Section 1 of the SCP provides a comprehensive summary of cancer diagnosis and treatment and other notable medical diagnoses. Section 2 summarizes the patient’s plan for the next year, including future scans, tests, and appointments anticipated by the OCP. Sections 3, 4, and 5 include tailored feedback and evidence-based psychoeducation about emotions, relationships, side effects, and lifestyle choices that impact quality of life and health in survivorship. Section 6 is linked to questions regarding social support, spirituality, or financial issues. Finally, section 7 is informed by questions related to diet, exercise, smoking, and alcohol use. This section provides empirically supported information about health behaviors and cancer risks and includes tailored recommendations for behavior change. The “Patient drug information” from was also provided for any current cancer medications taken by the patient. In addition, based on responses from the patient assessment, individuals could request a referral to a psychologist and/or a social worker. For example, individuals with elevated distress were asked if they wanted their information sent confidentially to a psychologist specializing in cancer-related psychosocial issues.

Whereas both the provider version and patient version of the SCP contain information on these 7 areas related to survivorship, as stated above, the provider version is very brief and is focused on simply documenting status and symptoms of the patient. Because the provider version would be saved to the EHR, and potentially sent to the patient’s PCP, we crafted a brief version of the care plan. Hence, we labeled this brief version the provider version or “provider summary.” The provider version is approximately 3 to 5 pages and flags any concerns reported by patients during their assessment (ie, smoking status, high level of depression, sexual problems). (See Appendix A for a Provider Version/Summary SCP example.)
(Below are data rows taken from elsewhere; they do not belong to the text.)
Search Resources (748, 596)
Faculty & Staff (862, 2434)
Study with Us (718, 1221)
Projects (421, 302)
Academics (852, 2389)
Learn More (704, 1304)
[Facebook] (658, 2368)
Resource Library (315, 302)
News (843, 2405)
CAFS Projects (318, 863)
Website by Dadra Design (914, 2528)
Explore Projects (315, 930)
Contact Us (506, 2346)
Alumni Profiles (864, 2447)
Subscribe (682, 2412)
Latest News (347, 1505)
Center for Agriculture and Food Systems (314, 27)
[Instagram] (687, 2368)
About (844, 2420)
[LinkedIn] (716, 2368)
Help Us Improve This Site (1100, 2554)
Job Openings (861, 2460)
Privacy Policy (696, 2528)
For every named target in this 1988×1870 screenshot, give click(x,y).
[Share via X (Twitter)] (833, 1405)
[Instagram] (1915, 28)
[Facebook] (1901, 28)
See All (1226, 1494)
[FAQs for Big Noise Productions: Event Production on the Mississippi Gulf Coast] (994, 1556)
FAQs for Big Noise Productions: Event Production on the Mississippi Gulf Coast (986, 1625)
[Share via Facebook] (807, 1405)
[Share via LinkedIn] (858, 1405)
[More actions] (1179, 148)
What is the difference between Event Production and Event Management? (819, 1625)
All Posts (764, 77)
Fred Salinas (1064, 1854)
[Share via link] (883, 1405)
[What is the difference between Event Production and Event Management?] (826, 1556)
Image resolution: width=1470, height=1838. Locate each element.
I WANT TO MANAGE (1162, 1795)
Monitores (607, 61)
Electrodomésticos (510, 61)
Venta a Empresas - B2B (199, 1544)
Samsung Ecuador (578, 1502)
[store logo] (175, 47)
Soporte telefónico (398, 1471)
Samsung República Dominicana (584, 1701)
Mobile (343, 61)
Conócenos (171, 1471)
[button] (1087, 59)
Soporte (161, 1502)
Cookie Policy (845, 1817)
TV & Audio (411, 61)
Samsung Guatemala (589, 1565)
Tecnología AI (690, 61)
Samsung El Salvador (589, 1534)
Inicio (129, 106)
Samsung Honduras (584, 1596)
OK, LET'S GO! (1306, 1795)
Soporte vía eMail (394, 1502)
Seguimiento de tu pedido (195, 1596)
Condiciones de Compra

The patient version of the SCP is more detailed, providing information and resources depending on the patient’s responses to the assessments related in sections 3 through 7. Depending on these responses, a patient version of the SCP can range from 25 to 45 pages. This document can be lengthy because if a patient reports concerns about any of the areas assessed, the POST is programmed to provide the patient with printed materials related to the topic as well as regional and local resources that may help them address the reported concerns. For example, if a woman reports that she is concerned about her weight at the end of cancer treatment, the POST will add a section to the patient version of the SCP that provides her with information taken from good resources (eg, American Cancer Society, National Cancer Institute [NCI]) about cancer risk and obesity, as well as information about best ways to manage weight, and will even include some resources in the area for obesity management treatment. We chose to not include an example of a patient version SCP because of the length of the document, but readers are encouraged to contact the authors if they would like to request an example.


The 17-item PLANS scale was used to assess how prepared and knowledgeable women felt regarding surveillance and care as they entered survivorship.12,13 Part 1 uses a 4-point Likert scale (strongly disagree = 1 to strongly agree = 4) to determine patients’ beliefs regarding their role and their providers’ roles during survivorship. Part 2 uses a 10-point Likert scale to measure participants’ confidence in ability to care for themselves as they enter survivorship, with higher scores indicating greater confidence.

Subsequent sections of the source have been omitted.